* **Task details**:
Reproduce verbatim only the lines from the one containing "Where should I click to: Enable" through the last line below, both included.

* **Stored dataset items**:

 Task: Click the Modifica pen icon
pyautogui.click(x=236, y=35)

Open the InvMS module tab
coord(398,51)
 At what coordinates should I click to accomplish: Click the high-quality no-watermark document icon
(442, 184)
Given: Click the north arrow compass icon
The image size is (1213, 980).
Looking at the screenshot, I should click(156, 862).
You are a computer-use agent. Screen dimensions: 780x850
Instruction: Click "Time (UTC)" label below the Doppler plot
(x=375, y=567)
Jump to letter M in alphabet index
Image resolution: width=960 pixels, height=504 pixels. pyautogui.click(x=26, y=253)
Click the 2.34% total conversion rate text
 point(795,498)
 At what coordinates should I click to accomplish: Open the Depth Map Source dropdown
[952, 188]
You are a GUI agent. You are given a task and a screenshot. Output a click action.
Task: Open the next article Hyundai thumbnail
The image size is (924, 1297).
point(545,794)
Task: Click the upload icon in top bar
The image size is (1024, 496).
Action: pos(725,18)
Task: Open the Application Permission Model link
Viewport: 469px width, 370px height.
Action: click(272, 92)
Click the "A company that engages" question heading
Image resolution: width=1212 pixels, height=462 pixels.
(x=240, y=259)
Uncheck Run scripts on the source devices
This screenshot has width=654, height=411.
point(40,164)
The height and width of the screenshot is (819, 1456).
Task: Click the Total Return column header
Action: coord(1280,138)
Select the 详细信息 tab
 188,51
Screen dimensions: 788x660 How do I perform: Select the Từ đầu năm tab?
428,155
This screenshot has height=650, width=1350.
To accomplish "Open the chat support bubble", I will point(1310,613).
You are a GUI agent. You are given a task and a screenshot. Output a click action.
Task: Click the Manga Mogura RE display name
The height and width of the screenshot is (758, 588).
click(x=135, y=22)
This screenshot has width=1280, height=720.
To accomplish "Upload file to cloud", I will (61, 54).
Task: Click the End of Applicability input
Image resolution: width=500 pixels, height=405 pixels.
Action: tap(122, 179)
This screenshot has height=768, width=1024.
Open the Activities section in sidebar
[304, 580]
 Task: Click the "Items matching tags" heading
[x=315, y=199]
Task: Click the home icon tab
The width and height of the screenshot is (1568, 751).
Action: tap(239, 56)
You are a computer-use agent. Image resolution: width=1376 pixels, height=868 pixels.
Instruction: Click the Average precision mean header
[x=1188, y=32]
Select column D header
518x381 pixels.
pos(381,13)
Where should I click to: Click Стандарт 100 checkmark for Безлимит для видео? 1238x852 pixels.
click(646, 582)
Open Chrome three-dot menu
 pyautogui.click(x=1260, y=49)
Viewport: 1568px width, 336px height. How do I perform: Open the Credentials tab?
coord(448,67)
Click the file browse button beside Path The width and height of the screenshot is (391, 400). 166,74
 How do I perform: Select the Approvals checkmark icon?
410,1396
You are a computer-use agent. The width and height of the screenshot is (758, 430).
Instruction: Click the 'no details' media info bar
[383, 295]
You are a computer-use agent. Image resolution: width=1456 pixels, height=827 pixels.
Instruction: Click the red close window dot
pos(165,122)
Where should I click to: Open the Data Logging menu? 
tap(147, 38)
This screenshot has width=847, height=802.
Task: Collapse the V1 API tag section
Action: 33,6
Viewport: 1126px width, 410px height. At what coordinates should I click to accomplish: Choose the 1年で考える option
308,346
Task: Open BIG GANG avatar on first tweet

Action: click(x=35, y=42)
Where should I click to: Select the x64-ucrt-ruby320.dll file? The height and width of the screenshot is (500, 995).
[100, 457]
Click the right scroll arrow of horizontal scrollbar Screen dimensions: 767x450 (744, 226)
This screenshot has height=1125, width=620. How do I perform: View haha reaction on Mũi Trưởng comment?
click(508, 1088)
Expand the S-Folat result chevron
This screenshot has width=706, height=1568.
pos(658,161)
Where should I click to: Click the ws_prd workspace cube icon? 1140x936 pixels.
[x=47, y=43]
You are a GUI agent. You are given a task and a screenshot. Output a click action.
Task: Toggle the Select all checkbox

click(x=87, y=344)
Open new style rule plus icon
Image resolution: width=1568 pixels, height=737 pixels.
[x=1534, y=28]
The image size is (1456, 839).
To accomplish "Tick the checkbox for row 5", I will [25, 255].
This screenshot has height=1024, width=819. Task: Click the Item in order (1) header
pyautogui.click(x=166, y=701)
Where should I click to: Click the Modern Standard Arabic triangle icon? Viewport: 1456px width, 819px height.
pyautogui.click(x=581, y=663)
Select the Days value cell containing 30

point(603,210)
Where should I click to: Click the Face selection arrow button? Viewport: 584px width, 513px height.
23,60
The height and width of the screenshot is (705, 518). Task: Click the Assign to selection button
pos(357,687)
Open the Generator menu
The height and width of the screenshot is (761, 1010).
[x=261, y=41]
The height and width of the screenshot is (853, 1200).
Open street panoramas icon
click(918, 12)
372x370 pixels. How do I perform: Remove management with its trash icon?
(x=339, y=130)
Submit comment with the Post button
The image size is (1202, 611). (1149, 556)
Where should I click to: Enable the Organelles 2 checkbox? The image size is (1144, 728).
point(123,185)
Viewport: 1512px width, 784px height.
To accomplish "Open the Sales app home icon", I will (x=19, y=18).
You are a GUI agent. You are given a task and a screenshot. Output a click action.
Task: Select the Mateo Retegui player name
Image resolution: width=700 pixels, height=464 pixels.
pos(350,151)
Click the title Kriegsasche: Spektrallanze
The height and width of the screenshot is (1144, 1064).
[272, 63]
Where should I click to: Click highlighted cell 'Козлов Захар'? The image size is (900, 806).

* **Result**:
Where should I click to: Enable the Organelles 2 checkbox? The image size is (1144, 728).
point(123,185)
Viewport: 1512px width, 784px height.
To accomplish "Open the Sales app home icon", I will (x=19, y=18).
You are a GUI agent. You are given a task and a screenshot. Output a click action.
Task: Select the Mateo Retegui player name
Image resolution: width=700 pixels, height=464 pixels.
pos(350,151)
Click the title Kriegsasche: Spektrallanze
The height and width of the screenshot is (1144, 1064).
[272, 63]
Where should I click to: Click highlighted cell 'Козлов Захар'? The image size is (900, 806).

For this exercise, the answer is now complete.